=== Collected data entries ===
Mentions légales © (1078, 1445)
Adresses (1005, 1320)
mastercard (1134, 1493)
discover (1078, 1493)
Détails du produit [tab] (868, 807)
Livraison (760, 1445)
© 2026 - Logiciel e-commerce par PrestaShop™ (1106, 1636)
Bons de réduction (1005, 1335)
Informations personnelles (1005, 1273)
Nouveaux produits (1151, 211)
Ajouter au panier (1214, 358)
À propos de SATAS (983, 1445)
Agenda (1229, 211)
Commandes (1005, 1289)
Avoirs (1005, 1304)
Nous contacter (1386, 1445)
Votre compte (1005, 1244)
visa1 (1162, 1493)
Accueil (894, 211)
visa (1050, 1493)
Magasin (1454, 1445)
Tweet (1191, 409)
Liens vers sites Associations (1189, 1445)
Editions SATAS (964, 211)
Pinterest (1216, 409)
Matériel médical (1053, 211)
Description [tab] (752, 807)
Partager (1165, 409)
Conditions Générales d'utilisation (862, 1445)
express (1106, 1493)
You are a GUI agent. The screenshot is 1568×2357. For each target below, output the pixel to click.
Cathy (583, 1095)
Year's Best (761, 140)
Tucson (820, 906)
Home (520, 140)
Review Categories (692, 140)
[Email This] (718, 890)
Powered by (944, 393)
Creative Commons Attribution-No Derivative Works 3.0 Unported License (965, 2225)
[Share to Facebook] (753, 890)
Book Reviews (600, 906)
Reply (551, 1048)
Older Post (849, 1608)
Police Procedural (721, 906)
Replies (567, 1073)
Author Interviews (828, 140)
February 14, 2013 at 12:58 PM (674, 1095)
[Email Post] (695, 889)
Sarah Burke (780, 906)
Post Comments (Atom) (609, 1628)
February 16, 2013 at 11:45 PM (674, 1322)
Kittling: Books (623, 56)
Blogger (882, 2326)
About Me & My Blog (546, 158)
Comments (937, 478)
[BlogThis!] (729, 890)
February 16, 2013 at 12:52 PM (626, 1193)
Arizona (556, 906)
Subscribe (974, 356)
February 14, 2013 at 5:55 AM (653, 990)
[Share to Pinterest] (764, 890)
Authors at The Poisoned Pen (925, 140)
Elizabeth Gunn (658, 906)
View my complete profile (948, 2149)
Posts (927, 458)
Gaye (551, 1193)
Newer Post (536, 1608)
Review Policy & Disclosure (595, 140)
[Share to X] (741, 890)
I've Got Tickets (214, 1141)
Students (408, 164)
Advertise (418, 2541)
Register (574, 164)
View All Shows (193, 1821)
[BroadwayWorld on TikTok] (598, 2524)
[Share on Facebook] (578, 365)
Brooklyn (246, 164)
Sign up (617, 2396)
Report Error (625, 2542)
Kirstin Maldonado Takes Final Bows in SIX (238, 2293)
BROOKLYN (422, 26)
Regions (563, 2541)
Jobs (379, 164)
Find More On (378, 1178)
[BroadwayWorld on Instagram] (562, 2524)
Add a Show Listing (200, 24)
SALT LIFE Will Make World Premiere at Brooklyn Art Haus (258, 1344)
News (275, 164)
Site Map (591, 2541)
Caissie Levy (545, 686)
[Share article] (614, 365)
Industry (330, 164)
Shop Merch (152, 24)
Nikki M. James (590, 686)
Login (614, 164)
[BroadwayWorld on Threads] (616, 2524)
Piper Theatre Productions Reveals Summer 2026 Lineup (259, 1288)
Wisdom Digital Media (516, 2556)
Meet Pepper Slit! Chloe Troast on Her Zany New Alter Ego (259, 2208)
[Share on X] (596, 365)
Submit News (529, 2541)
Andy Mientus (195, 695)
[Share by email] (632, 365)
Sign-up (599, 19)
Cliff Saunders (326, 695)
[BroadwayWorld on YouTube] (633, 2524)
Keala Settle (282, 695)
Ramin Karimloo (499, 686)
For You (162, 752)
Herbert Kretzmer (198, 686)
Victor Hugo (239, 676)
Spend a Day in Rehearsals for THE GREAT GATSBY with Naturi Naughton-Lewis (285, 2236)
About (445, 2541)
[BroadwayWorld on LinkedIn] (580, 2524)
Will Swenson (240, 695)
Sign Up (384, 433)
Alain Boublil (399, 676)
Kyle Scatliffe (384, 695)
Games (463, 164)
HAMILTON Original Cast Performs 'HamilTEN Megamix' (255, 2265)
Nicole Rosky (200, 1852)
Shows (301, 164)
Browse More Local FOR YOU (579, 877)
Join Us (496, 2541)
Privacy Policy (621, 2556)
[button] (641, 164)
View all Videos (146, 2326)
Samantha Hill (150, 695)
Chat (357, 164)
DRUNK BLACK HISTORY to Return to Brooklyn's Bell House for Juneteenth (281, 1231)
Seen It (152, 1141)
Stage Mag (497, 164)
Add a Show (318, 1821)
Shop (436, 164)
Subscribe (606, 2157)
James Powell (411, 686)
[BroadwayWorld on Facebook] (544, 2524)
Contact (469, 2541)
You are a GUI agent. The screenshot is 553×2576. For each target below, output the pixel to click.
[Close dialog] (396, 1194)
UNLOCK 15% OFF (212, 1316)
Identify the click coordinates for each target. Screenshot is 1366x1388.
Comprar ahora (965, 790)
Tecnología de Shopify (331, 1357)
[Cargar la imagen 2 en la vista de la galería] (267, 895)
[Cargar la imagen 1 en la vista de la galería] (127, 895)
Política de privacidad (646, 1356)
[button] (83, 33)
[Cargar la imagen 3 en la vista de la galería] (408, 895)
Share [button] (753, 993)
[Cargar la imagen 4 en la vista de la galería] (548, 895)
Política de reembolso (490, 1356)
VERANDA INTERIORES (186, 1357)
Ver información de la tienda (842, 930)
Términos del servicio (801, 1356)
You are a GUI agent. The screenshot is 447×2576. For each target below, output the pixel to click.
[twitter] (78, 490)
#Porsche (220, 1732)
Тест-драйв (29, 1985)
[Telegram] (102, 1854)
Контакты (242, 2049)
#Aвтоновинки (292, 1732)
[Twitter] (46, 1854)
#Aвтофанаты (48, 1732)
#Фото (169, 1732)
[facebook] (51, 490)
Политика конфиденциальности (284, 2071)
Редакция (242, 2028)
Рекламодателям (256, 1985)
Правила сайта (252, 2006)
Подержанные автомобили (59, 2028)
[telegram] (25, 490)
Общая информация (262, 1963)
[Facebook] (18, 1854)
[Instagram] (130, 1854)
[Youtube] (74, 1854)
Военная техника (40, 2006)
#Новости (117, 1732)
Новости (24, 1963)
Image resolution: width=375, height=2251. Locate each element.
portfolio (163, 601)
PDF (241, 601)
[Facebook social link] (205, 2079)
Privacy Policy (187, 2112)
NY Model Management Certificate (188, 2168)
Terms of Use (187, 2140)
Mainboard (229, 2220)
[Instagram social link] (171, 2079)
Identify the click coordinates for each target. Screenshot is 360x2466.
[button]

=== Aim of the exercise ===
This calls for all of the entries above, repeated exactly.

=== Exercise output ===
Mentions légales © (1078, 1445)
Adresses (1005, 1320)
mastercard (1134, 1493)
discover (1078, 1493)
Détails du produit [tab] (868, 807)
Livraison (760, 1445)
© 2026 - Logiciel e-commerce par PrestaShop™ (1106, 1636)
Bons de réduction (1005, 1335)
Informations personnelles (1005, 1273)
Nouveaux produits (1151, 211)
Ajouter au panier (1214, 358)
À propos de SATAS (983, 1445)
Agenda (1229, 211)
Commandes (1005, 1289)
Avoirs (1005, 1304)
Nous contacter (1386, 1445)
Votre compte (1005, 1244)
visa1 (1162, 1493)
Accueil (894, 211)
visa (1050, 1493)
Magasin (1454, 1445)
Tweet (1191, 409)
Liens vers sites Associations (1189, 1445)
Editions SATAS (964, 211)
Pinterest (1216, 409)
Matériel médical (1053, 211)
Description [tab] (752, 807)
Partager (1165, 409)
Conditions Générales d'utilisation (862, 1445)
express (1106, 1493)
You are a GUI agent. The screenshot is 1568×2357. For each target below, output the pixel to click.
Cathy (583, 1095)
Year's Best (761, 140)
Tucson (820, 906)
Home (520, 140)
Review Categories (692, 140)
[Email This] (718, 890)
Powered by (944, 393)
Creative Commons Attribution-No Derivative Works 3.0 Unported License (965, 2225)
[Share to Facebook] (753, 890)
Book Reviews (600, 906)
Reply (551, 1048)
Older Post (849, 1608)
Police Procedural (721, 906)
Replies (567, 1073)
Author Interviews (828, 140)
February 14, 2013 at 12:58 PM (674, 1095)
[Email Post] (695, 889)
Sarah Burke (780, 906)
Post Comments (Atom) (609, 1628)
February 16, 2013 at 11:45 PM (674, 1322)
Kittling: Books (623, 56)
Blogger (882, 2326)
About Me & My Blog (546, 158)
Comments (937, 478)
[BlogThis!] (729, 890)
February 16, 2013 at 12:52 PM (626, 1193)
Arizona (556, 906)
Subscribe (974, 356)
February 14, 2013 at 5:55 AM (653, 990)
[Share to Pinterest] (764, 890)
Authors at The Poisoned Pen (925, 140)
Elizabeth Gunn (658, 906)
View my complete profile (948, 2149)
Posts (927, 458)
Gaye (551, 1193)
Newer Post (536, 1608)
Review Policy & Disclosure (595, 140)
[Share to X] (741, 890)
I've Got Tickets (214, 1141)
Students (408, 164)
Advertise (418, 2541)
Register (574, 164)
View All Shows (193, 1821)
[BroadwayWorld on TikTok] (598, 2524)
[Share on Facebook] (578, 365)
Brooklyn (246, 164)
Sign up (617, 2396)
Report Error (625, 2542)
Kirstin Maldonado Takes Final Bows in SIX (238, 2293)
BROOKLYN (422, 26)
Regions (563, 2541)
Jobs (379, 164)
Find More On (378, 1178)
[BroadwayWorld on Instagram] (562, 2524)
Add a Show Listing (200, 24)
SALT LIFE Will Make World Premiere at Brooklyn Art Haus (258, 1344)
News (275, 164)
Site Map (591, 2541)
Caissie Levy (545, 686)
[Share article] (614, 365)
Industry (330, 164)
Shop Merch (152, 24)
Nikki M. James (590, 686)
Login (614, 164)
[BroadwayWorld on Threads] (616, 2524)
Piper Theatre Productions Reveals Summer 2026 Lineup (259, 1288)
Wisdom Digital Media (516, 2556)
Meet Pepper Slit! Chloe Troast on Her Zany New Alter Ego (259, 2208)
[Share on X] (596, 365)
Submit News (529, 2541)
Andy Mientus (195, 695)
[Share by email] (632, 365)
Sign-up (599, 19)
Cliff Saunders (326, 695)
[BroadwayWorld on YouTube] (633, 2524)
Keala Settle (282, 695)
Ramin Karimloo (499, 686)
For You (162, 752)
Herbert Kretzmer (198, 686)
Victor Hugo (239, 676)
Spend a Day in Rehearsals for THE GREAT GATSBY with Naturi Naughton-Lewis (285, 2236)
About (445, 2541)
[BroadwayWorld on LinkedIn] (580, 2524)
Will Swenson (240, 695)
Sign Up (384, 433)
Alain Boublil (399, 676)
Kyle Scatliffe (384, 695)
Games (463, 164)
HAMILTON Original Cast Performs 'HamilTEN Megamix' (255, 2265)
Nicole Rosky (200, 1852)
Shows (301, 164)
Browse More Local FOR YOU (579, 877)
Join Us (496, 2541)
Privacy Policy (621, 2556)
[button] (641, 164)
View all Videos (146, 2326)
Samantha Hill (150, 695)
Chat (357, 164)
DRUNK BLACK HISTORY to Return to Brooklyn's Bell House for Juneteenth (281, 1231)
Seen It (152, 1141)
Stage Mag (497, 164)
Add a Show (318, 1821)
Shop (436, 164)
Subscribe (606, 2157)
James Powell (411, 686)
[BroadwayWorld on Facebook] (544, 2524)
Contact (469, 2541)
You are a GUI agent. The screenshot is 553×2576. For each target below, output the pixel to click.
[Close dialog] (396, 1194)
UNLOCK 15% OFF (212, 1316)
Identify the click coordinates for each target. Screenshot is 1366x1388.
Comprar ahora (965, 790)
Tecnología de Shopify (331, 1357)
[Cargar la imagen 2 en la vista de la galería] (267, 895)
[Cargar la imagen 1 en la vista de la galería] (127, 895)
Política de privacidad (646, 1356)
[button] (83, 33)
[Cargar la imagen 3 en la vista de la galería] (408, 895)
Share [button] (753, 993)
[Cargar la imagen 4 en la vista de la galería] (548, 895)
Política de reembolso (490, 1356)
VERANDA INTERIORES (186, 1357)
Ver información de la tienda (842, 930)
Términos del servicio (801, 1356)
You are a GUI agent. The screenshot is 447×2576. For each target below, output the pixel to click.
[twitter] (78, 490)
#Porsche (220, 1732)
Тест-драйв (29, 1985)
[Telegram] (102, 1854)
Контакты (242, 2049)
#Aвтоновинки (292, 1732)
[Twitter] (46, 1854)
#Aвтофанаты (48, 1732)
#Фото (169, 1732)
[facebook] (51, 490)
Политика конфиденциальности (284, 2071)
Редакция (242, 2028)
Рекламодателям (256, 1985)
Правила сайта (252, 2006)
Подержанные автомобили (59, 2028)
[telegram] (25, 490)
Общая информация (262, 1963)
[Facebook] (18, 1854)
[Instagram] (130, 1854)
[Youtube] (74, 1854)
Военная техника (40, 2006)
#Новости (117, 1732)
Новости (24, 1963)
Image resolution: width=375, height=2251. Locate each element.
portfolio (163, 601)
PDF (241, 601)
[Facebook social link] (205, 2079)
Privacy Policy (187, 2112)
NY Model Management Certificate (188, 2168)
Terms of Use (187, 2140)
Mainboard (229, 2220)
[Instagram social link] (171, 2079)
Identify the click coordinates for each target. Screenshot is 360x2466.
[button]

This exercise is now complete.